Toyo Ito - Exhibitions

Exhibitions

The work of Toyo Ito has been exhibited widely. In 1991 Ito used 130 video projectors to simulate the urban environment of Tokyo for the Visions of Japan exhibition at The Victoria and Albert Museum in London. In 2000, the Vision and Reality at the Louisiana Museum of Modern Art also became a traveling exhibition. Toyo Ito similarly exploited the effect of video projection as a medium with which to exhibit architecture. In the Blurring Architecture exhibition, initiated at the Suermondt-Ludwig-Museum in Aachen and traveling to four other cities (Tokyo, Antwerp, Auckland, and Wellington between 1999–2001), Ito attempted to reveal the virtual presence of architecture in the human mind.

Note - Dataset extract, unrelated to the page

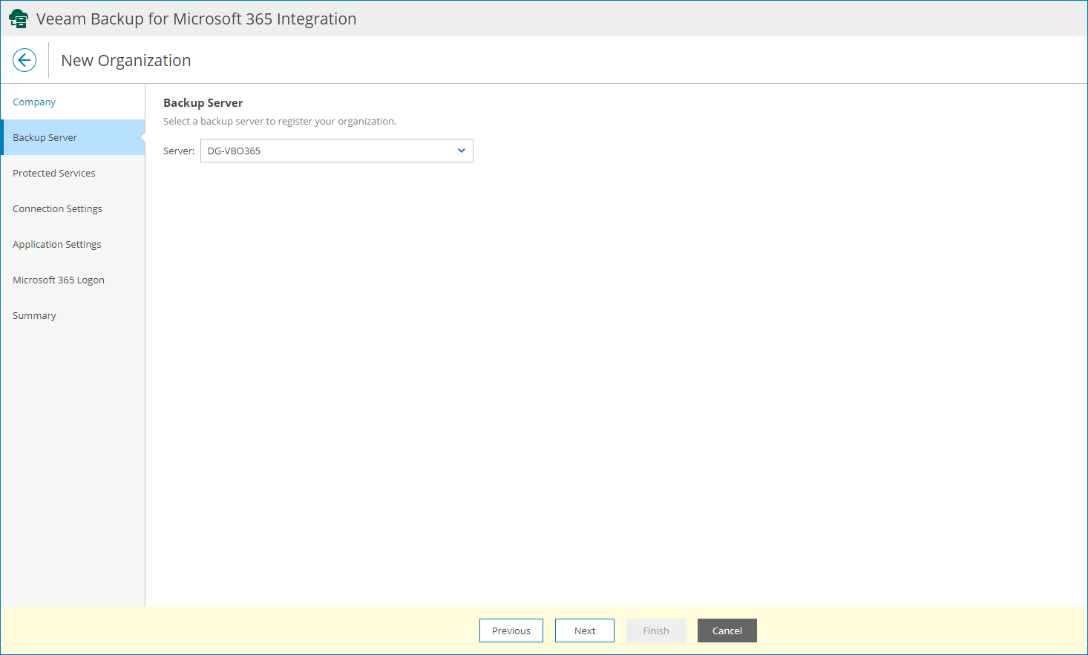Click the New Organization title
Image resolution: width=1088 pixels, height=655 pixels.
click(x=125, y=60)
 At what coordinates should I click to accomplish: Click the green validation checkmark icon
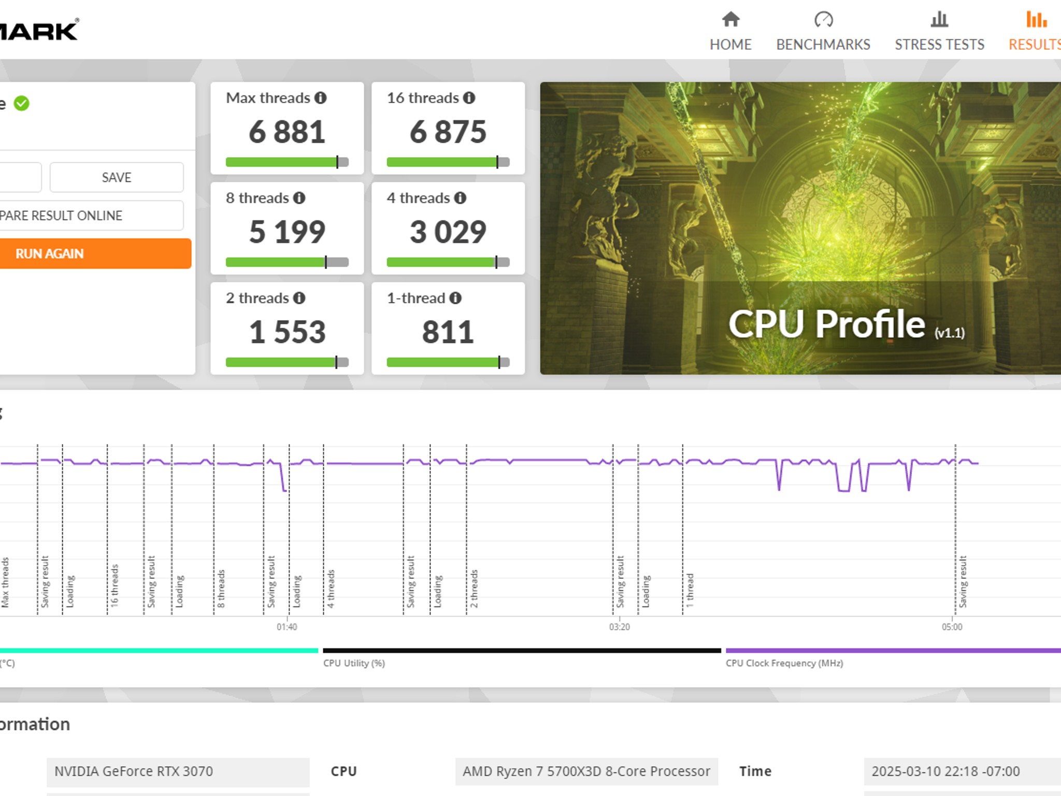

Ito designed the Berlin-Tokyo/Tokyo-Berlin Exhibition (2006) at the Neue Nationalgalerie, Berlin. The design featured a smooth, undulating landscape that occupied almost the entirety of the museum's main exhibition space. This exhibition, in collaboration with the Mori Art Museum, was one of the largest undertakings in the museum's history. A major retrospective of Ito's work was shown at the Tokyo Opera City Art Gallery in 2006 as Toyo Ito: The New "Real" in Architecture.